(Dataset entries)
========================================================================

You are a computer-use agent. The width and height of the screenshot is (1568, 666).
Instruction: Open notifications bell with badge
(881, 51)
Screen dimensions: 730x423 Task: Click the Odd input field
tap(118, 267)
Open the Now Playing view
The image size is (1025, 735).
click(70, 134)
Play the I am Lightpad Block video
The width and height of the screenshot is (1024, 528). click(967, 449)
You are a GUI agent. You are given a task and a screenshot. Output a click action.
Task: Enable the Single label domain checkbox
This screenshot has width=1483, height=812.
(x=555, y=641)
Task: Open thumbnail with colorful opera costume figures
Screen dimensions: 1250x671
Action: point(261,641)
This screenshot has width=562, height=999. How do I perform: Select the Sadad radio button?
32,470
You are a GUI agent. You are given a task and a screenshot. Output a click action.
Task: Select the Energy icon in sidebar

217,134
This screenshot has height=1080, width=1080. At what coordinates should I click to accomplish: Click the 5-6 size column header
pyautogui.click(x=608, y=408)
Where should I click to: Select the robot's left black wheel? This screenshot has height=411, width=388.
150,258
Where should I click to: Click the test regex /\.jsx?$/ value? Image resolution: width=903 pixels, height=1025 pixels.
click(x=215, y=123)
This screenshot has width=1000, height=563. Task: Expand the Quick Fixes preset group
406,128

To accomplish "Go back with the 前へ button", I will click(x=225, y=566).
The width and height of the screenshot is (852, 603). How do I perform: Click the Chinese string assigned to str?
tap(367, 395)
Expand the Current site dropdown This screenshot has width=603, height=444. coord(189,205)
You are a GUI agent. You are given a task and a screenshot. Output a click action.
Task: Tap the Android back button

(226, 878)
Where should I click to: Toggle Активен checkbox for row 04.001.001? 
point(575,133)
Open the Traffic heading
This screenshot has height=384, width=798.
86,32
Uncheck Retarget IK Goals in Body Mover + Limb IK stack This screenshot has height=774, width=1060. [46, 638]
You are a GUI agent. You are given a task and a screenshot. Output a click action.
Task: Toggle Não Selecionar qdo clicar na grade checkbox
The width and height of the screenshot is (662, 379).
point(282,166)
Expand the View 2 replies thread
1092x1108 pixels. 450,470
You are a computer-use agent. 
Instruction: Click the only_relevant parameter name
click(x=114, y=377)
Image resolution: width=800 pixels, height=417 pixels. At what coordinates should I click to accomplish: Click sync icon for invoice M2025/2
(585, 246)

========================================================================

Exercise> Return every line of the entries above that the string "computer" appears in.

Your solution>
You are a computer-use agent. The width and height of the screenshot is (1568, 666).
You are a computer-use agent. 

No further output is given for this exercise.